Woodford’s return defies economic Darwinism

Neil Woodford, the storied UK fund manager who spectacularly crashed 16 months ago, is planning a comeback. If he’s successful in persuading investors to make him the steward of their money once again, it will defy economic Darwinism.
Woodford was forced to close his eponymous firm in October 2019 after the administrators of his flagship fund dismissed him as its manager. He’d allocated more and more funds to unlisted and smaller stocks in an effort to turn around the dismal performance of his portfolios. When too many investors demanded their money back in June 2019, he had to suspend redemptions, leaving thousands of small and institutional investors and about 3.5 billion pounds ($4.9 billion) trapped.

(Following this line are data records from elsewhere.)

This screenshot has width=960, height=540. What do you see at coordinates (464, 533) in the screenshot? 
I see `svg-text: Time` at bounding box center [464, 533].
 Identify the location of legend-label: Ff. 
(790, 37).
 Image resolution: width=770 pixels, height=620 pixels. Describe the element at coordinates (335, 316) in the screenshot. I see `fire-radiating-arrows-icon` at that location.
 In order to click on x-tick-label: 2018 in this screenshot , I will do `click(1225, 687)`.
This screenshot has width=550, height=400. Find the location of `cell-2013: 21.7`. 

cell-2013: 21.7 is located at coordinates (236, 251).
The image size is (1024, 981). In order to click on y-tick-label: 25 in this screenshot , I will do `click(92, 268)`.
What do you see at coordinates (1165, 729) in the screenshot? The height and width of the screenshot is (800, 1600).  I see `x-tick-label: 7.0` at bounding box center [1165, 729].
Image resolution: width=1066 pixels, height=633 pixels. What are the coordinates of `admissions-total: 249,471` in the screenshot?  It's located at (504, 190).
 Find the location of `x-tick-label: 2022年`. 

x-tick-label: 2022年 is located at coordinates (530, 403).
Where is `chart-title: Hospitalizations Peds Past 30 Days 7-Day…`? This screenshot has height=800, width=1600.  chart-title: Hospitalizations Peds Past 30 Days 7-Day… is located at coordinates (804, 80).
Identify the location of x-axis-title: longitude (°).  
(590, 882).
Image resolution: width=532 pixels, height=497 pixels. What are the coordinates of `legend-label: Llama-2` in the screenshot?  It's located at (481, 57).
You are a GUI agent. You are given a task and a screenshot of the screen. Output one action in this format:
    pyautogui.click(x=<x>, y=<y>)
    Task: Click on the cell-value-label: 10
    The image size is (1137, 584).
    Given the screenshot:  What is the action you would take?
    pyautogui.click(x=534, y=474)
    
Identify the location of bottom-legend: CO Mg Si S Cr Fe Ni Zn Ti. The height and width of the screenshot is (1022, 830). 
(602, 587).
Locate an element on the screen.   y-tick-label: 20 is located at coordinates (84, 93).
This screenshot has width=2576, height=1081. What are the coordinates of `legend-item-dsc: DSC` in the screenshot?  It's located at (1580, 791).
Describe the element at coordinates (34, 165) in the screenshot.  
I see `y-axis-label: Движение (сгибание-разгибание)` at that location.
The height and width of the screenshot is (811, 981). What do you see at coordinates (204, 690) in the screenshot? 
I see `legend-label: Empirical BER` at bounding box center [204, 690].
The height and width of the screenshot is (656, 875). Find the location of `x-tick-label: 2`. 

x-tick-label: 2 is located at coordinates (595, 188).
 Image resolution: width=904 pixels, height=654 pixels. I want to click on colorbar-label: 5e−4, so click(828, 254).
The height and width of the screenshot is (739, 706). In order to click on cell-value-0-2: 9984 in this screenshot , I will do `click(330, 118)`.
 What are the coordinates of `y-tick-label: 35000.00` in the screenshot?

The Financial Conduct Authority is still making its ponderous inquiries into the collapse of his funds, focusing on whether Woodford played too fast and loose with the definition of what counts as a liquid investment. The FCA has said that his maneuver of listing some of his illiquid holdings in Guernsey, in an effort to avoid violating limits on hard-to-sell holdings to no more than 10% of a portfolio, may have followed the letter of European regulations though not their spirit. That suggests the rules needed to be tighter, and in the wake of Brexit, the UK regulator is free to redraft its rulebook more strictly.
In an interview with the Telegraph published over the weekend, Woodford said he was sorry for his failure to generate investment returns, but that the decision to liquidate his funds, which was “incredibly damaging to investors,” wasn’t taken by him.
Woodford may be able to bounce back by focusing on the biotech industry. Synairgen Plc, a publicly traded firm he had a stake in, has gained more than 3,000% since the start of 2020 after its Covid treatment regime showed promise. One of the private companies he previously backed, Oxford Nanopore Technologies Ltd, has raised millions of pounds from investors after developing a rapid coronavirus test last year.
So he clearly has some acumen in biotech. It won’t hurt that the industry is also favoured by the investment world’s current hottest stock picker, Cathie Wood of Ark Investment Management LLC. But Woodford’s recent history will make his new venture a hard sell.
The new fund, Woodford told the Telegraph, will cater only to institutional investors. That’s probably wise, given the damage his previous venture inflicted on retail savers. “You can imagine lots of people who have read the media about me wouldn’t want to touch me with a ten-foot disinfected bargepole,” Woodford said.
Given that his brand has taken a beating, you can’t help wondering why the new firm is called Woodford Capital Management, rather than something more generic and less tainted. If Woodford fails to attract capital, don’t be surprised if he reemerges in the not-too-distant future with the stock market’s current vehicle of choice for out-of-favor finance executives — a special purpose acquisition company, although possibly one without his name at the top of the marketing literature.